The applicant's submissions relied in part upon a letter provided by his mother in Vietnam which spoke about the applicant's upbringing and the fact that, despite many difficulties he had faced, he "is a hardworking person" and got work despite not speaking much English. However, she also spoke of the difficulties in his life, including him being sexually abused as a child and bullied at school. She recounted with sorrow that he had "started to spend time with the wrong people and alcohol quickly turned to gambling and drug use". Whilst such circumstances suggest that the account given by his mother was truthful and accurate and evokes a significant element of sympathy, it provides little support for an affirmative finding of good character.
While it is true that counsel raised the question of good character and that the judge did not expressly discuss the evidence in terms of good character, she did address it in considering his "subjective case", primarily in rejecting arguably more important claims relating to remorse, rehabilitation and deterrence. In the circumstances, there was no error in failing to make a finding of good character.
[7]
Resentencing
Although the findings with respect to ground 1 are sufficient to require this Court to resentence the applicant, the issues raised by grounds 2 and 3 have been addressed because they are relevant to the resentencing exercise.

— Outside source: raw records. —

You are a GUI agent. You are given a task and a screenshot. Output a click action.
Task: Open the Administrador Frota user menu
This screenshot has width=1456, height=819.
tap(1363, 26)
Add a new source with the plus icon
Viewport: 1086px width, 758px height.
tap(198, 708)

The circumstances of the offending involved conduct extending from August 2019 until April 2020. The cannabis offences involved the purchase of a farm near Ballimore, east of Dubbo, for which negotiations were undertaken by a co-offender, Thi Huyen Trang Vu (no relation of the applicant), and with funding provided by a third party. Thi Vu and the applicant travelled to the property on 3 September 2019 and arranged the purchase and installation of a large commercial greenhouse, approximately 100m by 40m. On 24 October 2019 Thi Vu arranged the purchase of two 500 litre rainwater tanks. Later it became necessary to arrange for the installation of electricity. The applicant was not involved in the latter two activities, but Thi Vu was in contact with him throughout the period during which the farm was established. The applicant purchased materials from Bunnings on seven occasions between 31 January 2020 and 23 April 2020. On 19 April 2020 he visited the farm and went to the greenhouse where cannabis plants were growing.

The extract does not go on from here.